### INSTRUCTIONS TO FOLLOW
Although the data below contains pictures, output only the lines between those holding "Screen dimensions: 640x454" and "Click the blue", inclusive, exactly and without those pictures.

### EXERCISE INPUT
[Start of Attachment]

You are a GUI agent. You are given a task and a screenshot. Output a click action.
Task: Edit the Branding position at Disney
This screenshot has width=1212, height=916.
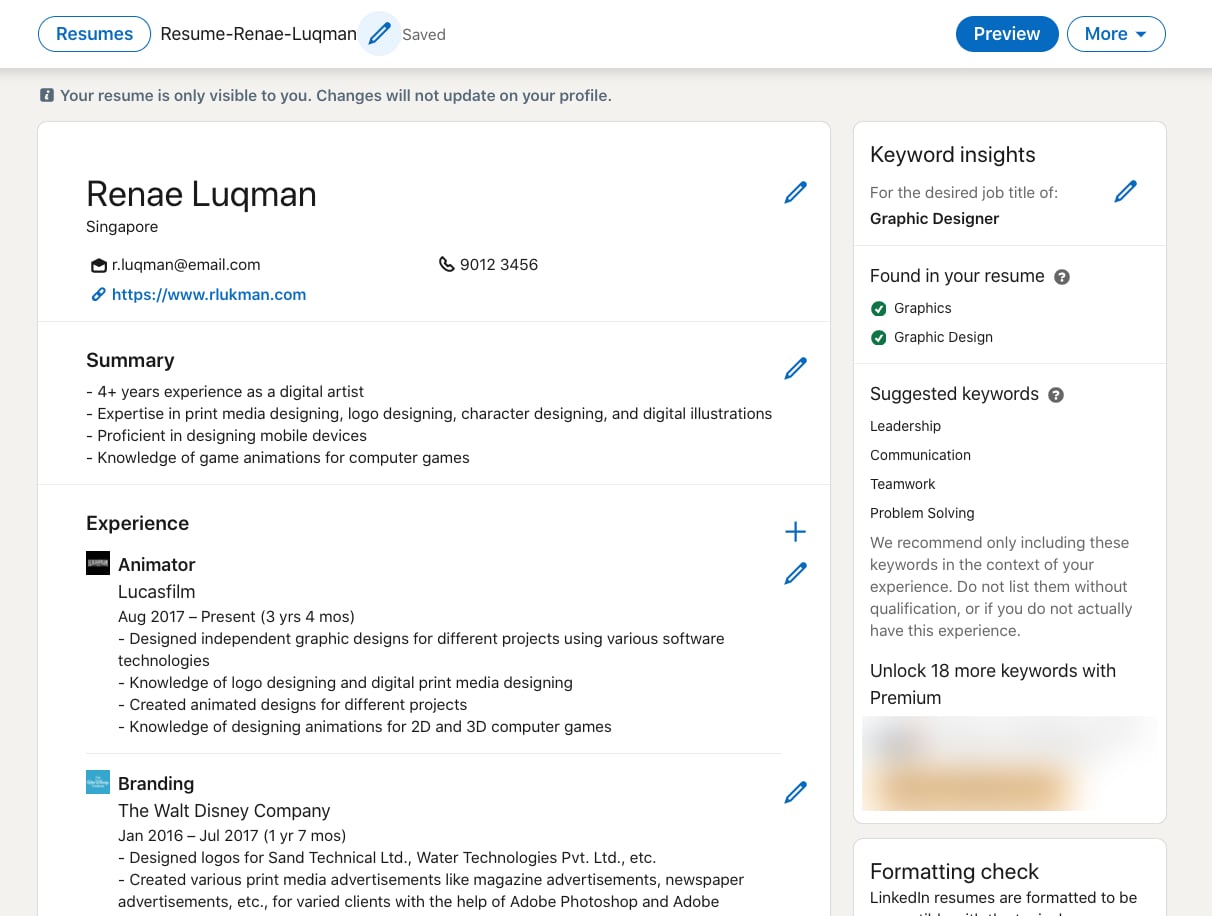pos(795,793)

[End of Attachment]
[Start of Attachment]

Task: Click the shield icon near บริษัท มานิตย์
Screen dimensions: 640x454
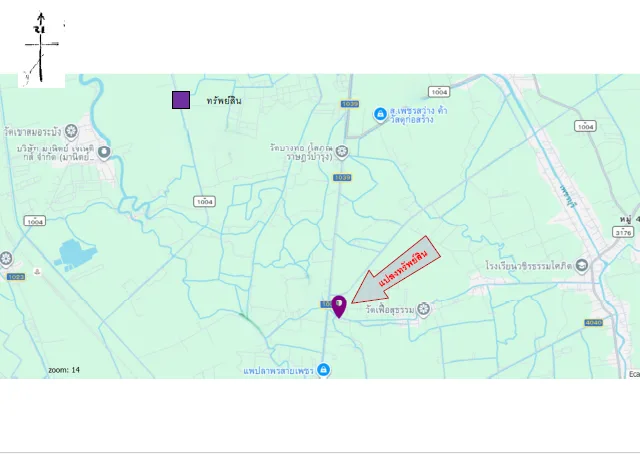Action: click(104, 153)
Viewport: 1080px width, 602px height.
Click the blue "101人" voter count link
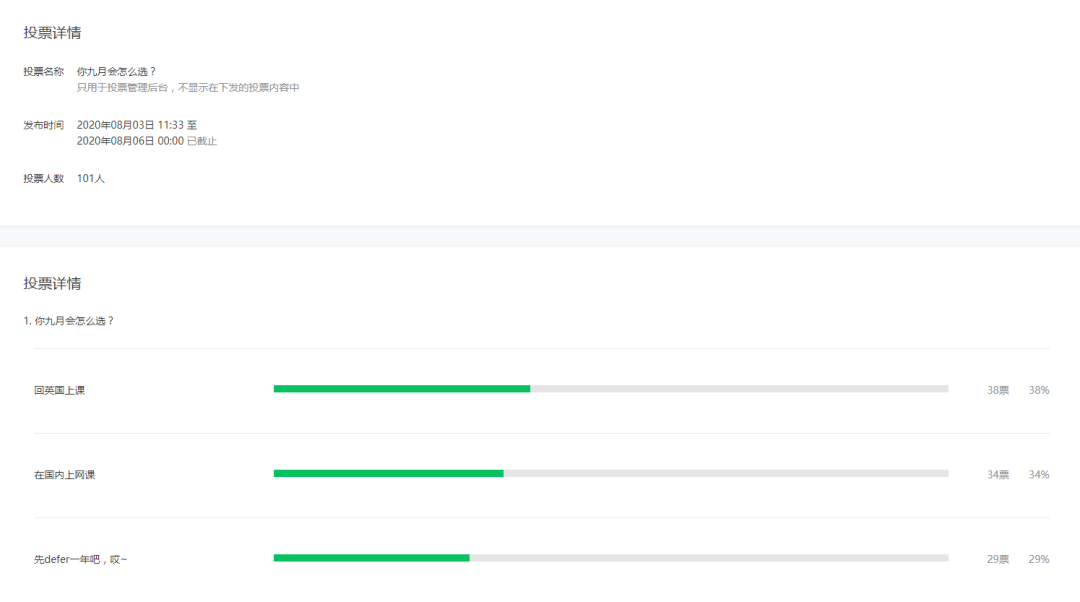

[End of Attachment]

### YOUR RESPONSE
Screen dimensions: 640x454
Action: click(104, 153)
Viewport: 1080px width, 602px height.
Click the blue "101人" voter count link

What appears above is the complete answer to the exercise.